Abune Antonios, a confined Eritrean Orthodox Church patriarch and the longest-serving prisoner of conscience in the Horn of Africa, died on February 9 at the age of 94.
He was still serving detention in the Eritrean capital, Asmara, after his arrest in 2006 just two years after his installation as the third patriarch of the Eritrean Orthodox Church. For 16 years, he was kept in solitary confinement under the orders of the country’s authoritarian leader, President Isaias Afwerki, for his resistance to government interference in the ancient church.
“It is very unfortunate that the patriarch died while in detention. There was no reason for the government of Eritrea to put him in detention,” Francis Kuria, the secretary general of the African Council of Religious Leaders, told RNS. “The Orthodox Church in Eritrea and elsewhere is always very supportive of the people’s development.”
Archbishop Angaelos of the Coptic Orthodox Church in London announced the loss on social media, saying the patriarch had passed away “after a long battle with illness, and an even more painful battle with injustice.”
Antonios was buried yesterday in Asmara at a monastery to which he belonged. A large crowd gathered at the burial site, many of whom had traveled long distances on foot, according to reports.
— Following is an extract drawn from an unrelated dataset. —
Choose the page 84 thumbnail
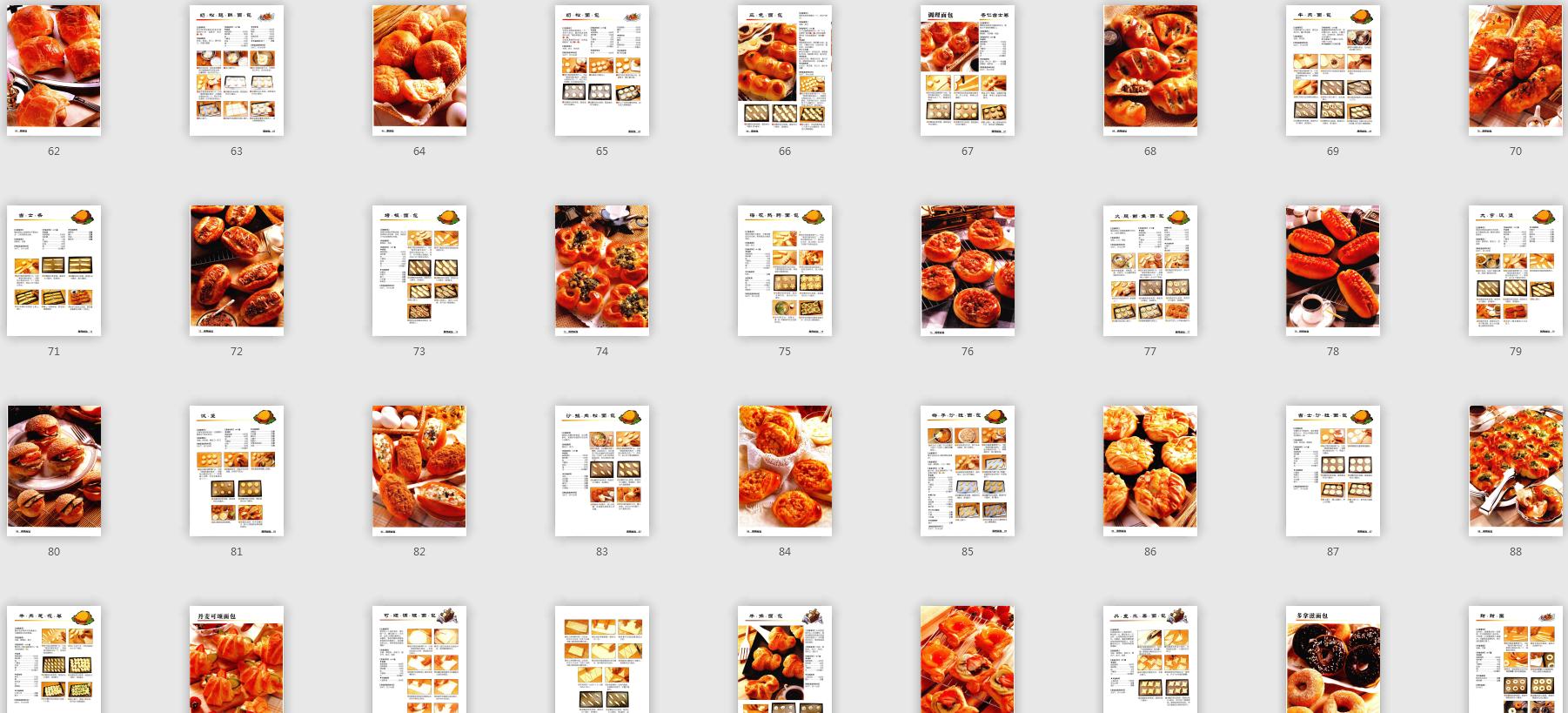Screen dimensions: 1568x713 785,470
“We pray repose for His Holiness, and comfort and support for our #EritreanOrthodox sisters and brothers in Eritrea, Britain and around the world,” said Angaelos in a February 9 tweet.
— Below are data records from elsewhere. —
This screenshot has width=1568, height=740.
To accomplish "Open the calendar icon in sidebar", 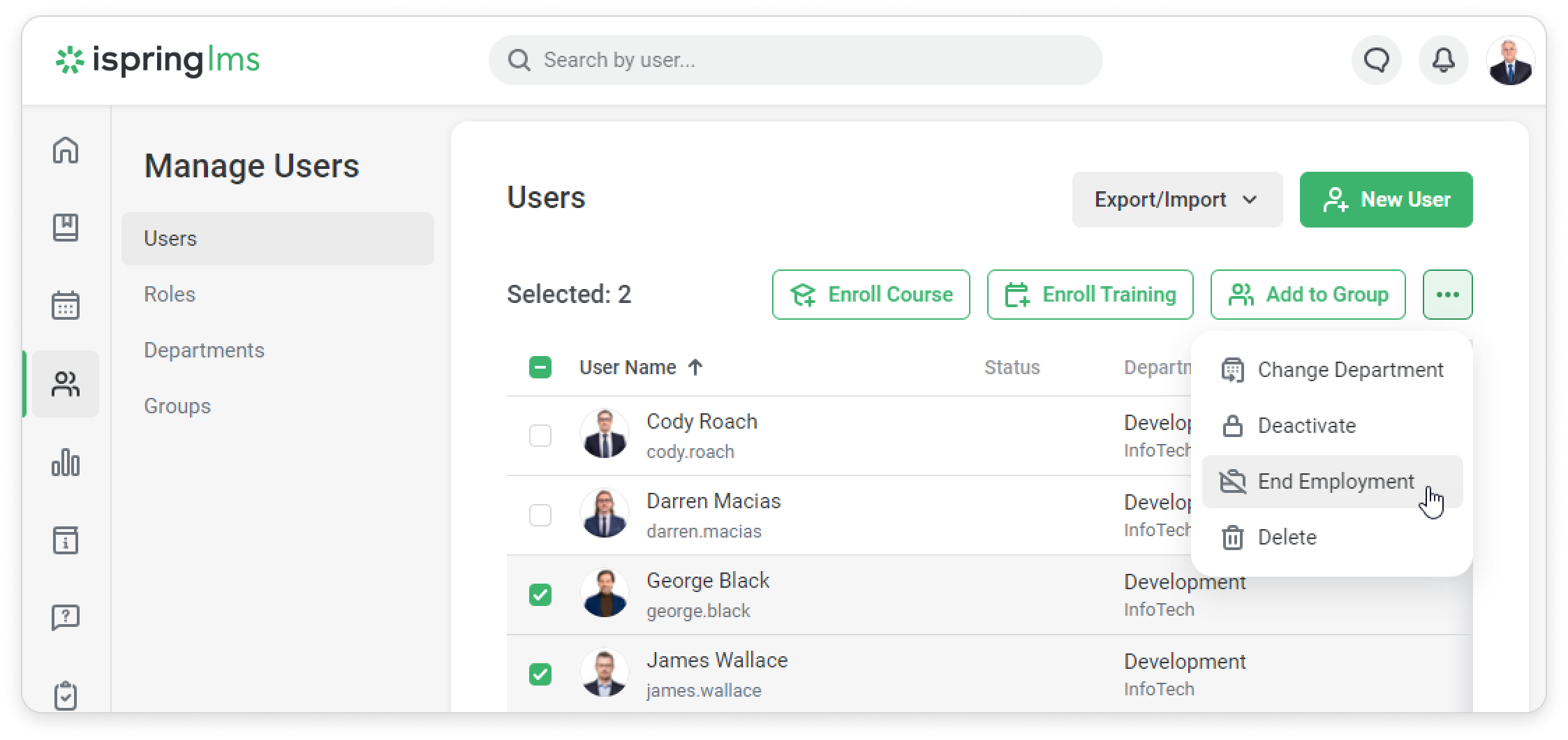I will pos(66,305).
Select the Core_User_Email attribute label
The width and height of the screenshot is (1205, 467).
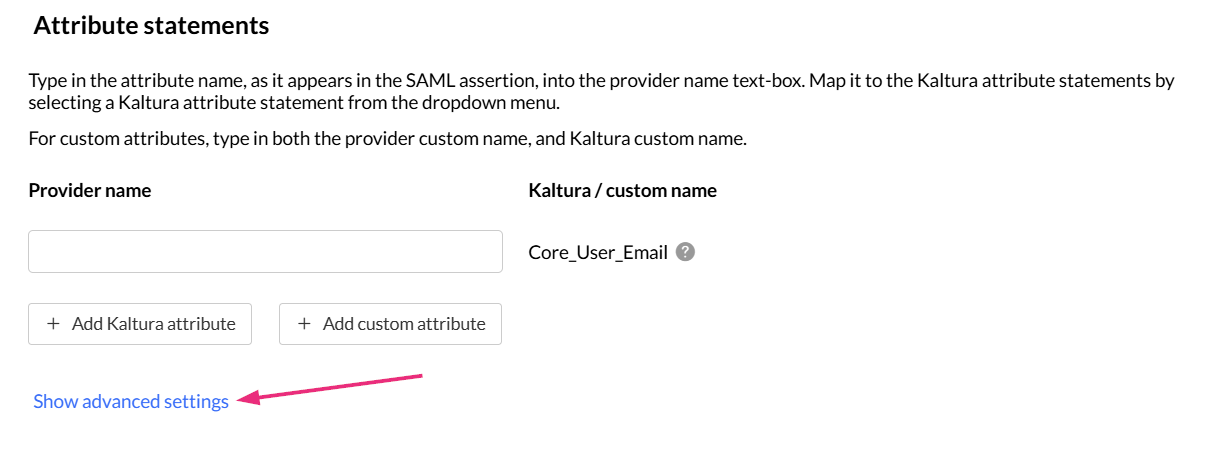(597, 253)
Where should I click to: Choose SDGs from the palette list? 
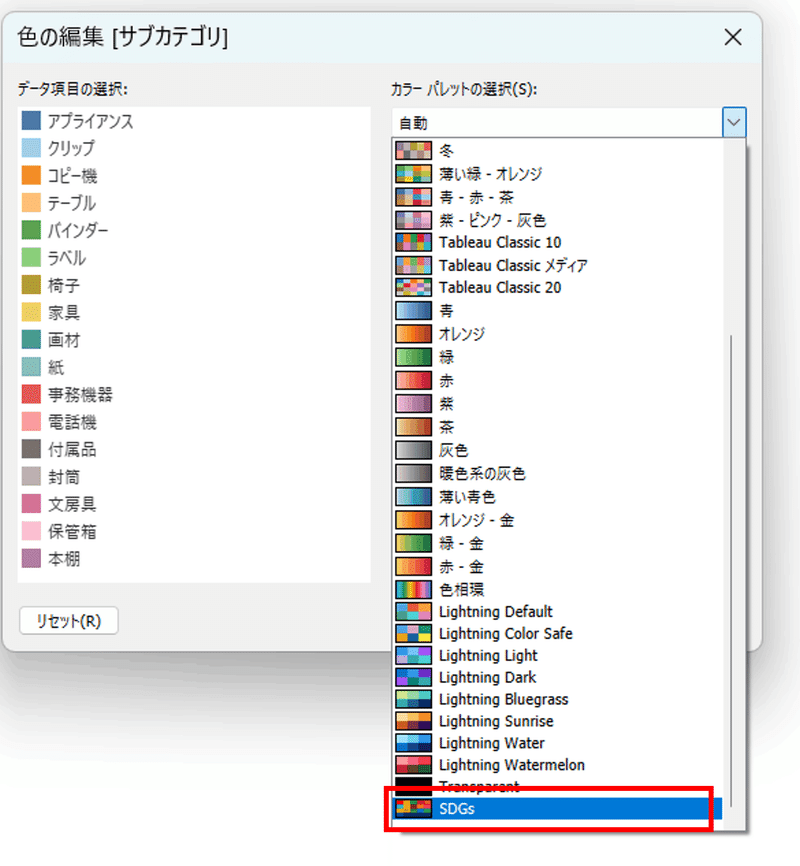point(470,806)
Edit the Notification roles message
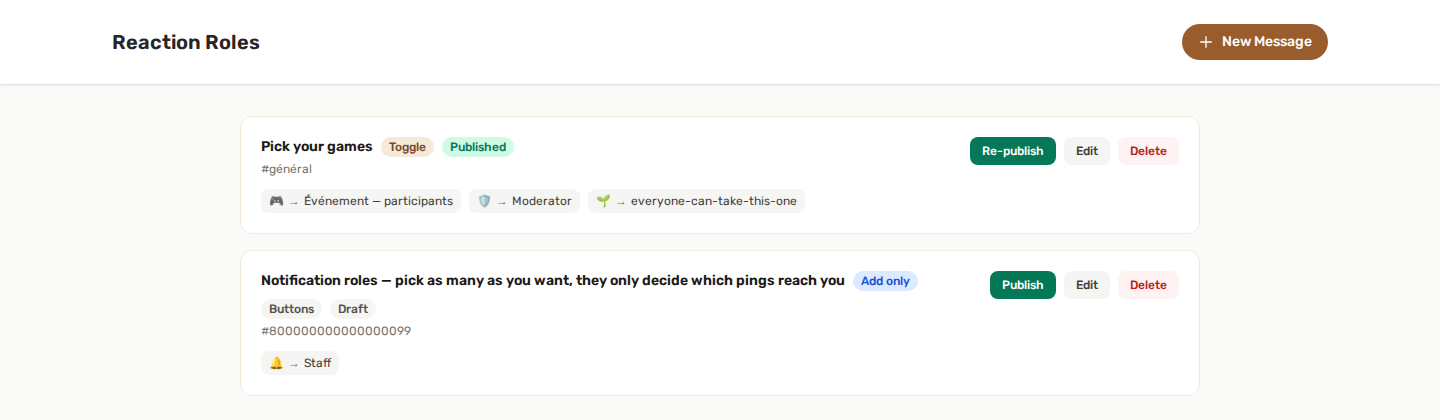 click(1087, 285)
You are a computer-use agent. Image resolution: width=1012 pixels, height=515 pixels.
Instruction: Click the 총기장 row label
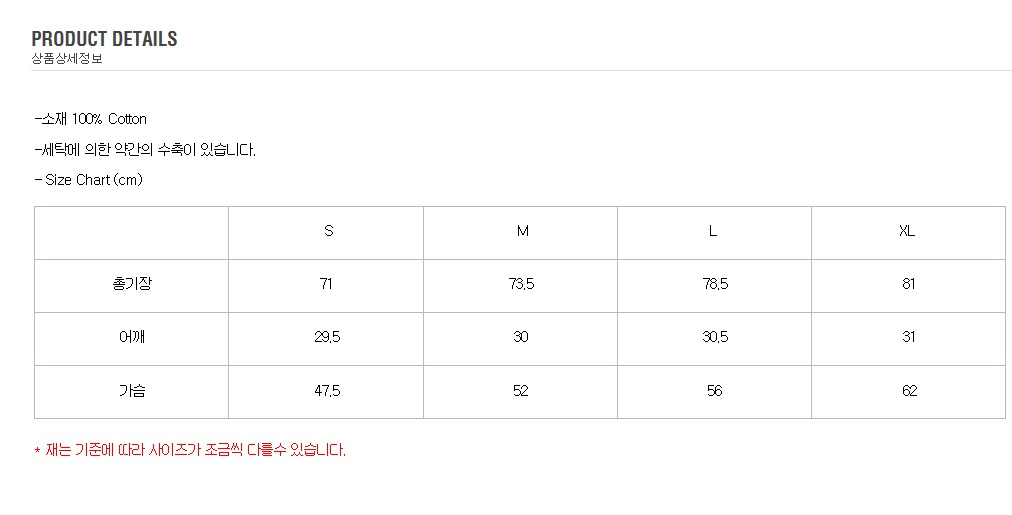coord(132,284)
The patriarch’s death in detention is likely to widen the split in the Eritrean Orthodox Church, triggered by Antonios’ removal and mistreatment.
In 2007, with the support of the Eritrean government, Antonios was replaced as patriarch by Abune Dioskoros. However, many adherents and clergy both in Eritrea and in the diaspora continued to follow Antonios during his detention.
Very early in his reign as Patriarch, Abune Antonios confronted state interference within his church. He resisted government requests that he excommunicate 3,000 members and protested the arrest of priests. On January 20, 2006, authorities notified Patriarch Antonios he would be removed as Patriarch and placed him under house arrest.
One year later, on January 20, 2007, authorities confiscated Patriarch Antonios' personal pontifical insignia. On May 27, 2007, the Eritrean government replaced Patriarch Antonios with Bishop Dioscoros of Mendefera, forcefully removed the Patriarch from his home, and detained him at an undisclosed location. Patriarch Antonios continues to be held incommunicado and is reportedly being denied medical care despite suffering from severe diabetes. On July 16, 2017, authorities allowed Antonios to make a public appearance for the first time in over a decade. While under heavy security, Antonios attended mass at St. Mary's Cathedral in Asmara, but was prevented from giving a sermon or subsequently speaking with congregants. Three days later, on July 19, the government moved Antonios to a new location, reportedly to provide better living conditions.
In 2019, bishops of the Holy Synod of the Eritrean Orthodox Tewahedo Church excommunicated Antonios, accusing him of heresy. The move was condemned by the Standing Conference of Oriental Orthodox Churches.
Antonios’ death brought back into focus the continued persecution and lack of religious freedom in Eritrea.
Eritrea’s authoritarian regime, one of the most repressive in the world, often arbitrarily arrests, detains, and imprisons its people because of their faith, according to human rights and anti-persecution groups.
At the moment, only the Roman Catholic Church, Coptic Orthodox Church, Sunni Islam, and the Lutheran Church-affiliated Evangelical Church of Eritrea are the legally permitted religious groups.
Some religious leaders from the Orthodox, Full Gospel, and Jehovah’s Witness faiths have remained in imprisonment for more than 15 years, according to human rights organizations. World Watch Monitor chronicles many incidents.
“We appeal to the government of Eritrea to create a conducive environment where freedom of religion and belief is fully exercised. There should be no reason to jail religious (people for their faith),” said Kuria. “The government should support religious leaders as partners. The action to constrain religion and religious leaders is counter productive.”
According to Kuria, the problem in Eritrea is that the government clamps down on any alternative voices—even the very mild and conservative—in a desire to be the only source of authority.
Antonios was arrested after he became critical of government excesses and resisted continued interference in Orthodox Church affairs by officials.
While in detention, Antonios had been denied the right to attend church services and was not allowed any visitors, including his followers, clergy, or relatives. He was not given a chance to challenge his detention in a court of law.
“Despite 16 years of unremitting pressure, mistreatment, and defamation, the patriarch never compromised, even when it would have led to his reinstatement,” said Mervyn Thomas, founder and president of CSW (Christian Solidarity Worldwide), in a February 10 statement. “He chose instead to protect the integrity and doctrine of the church with which he had been entrusted at the cost of freedom and comfort in his twilight years.”
Thomas urged the international community to honor the patriarch’s courageous stand for freedom of religion by galvanizing efforts to secure the release of three Orthodox priests for whom Antonios advocated as well as thousands of others detained on account of conscience, religion, and belief.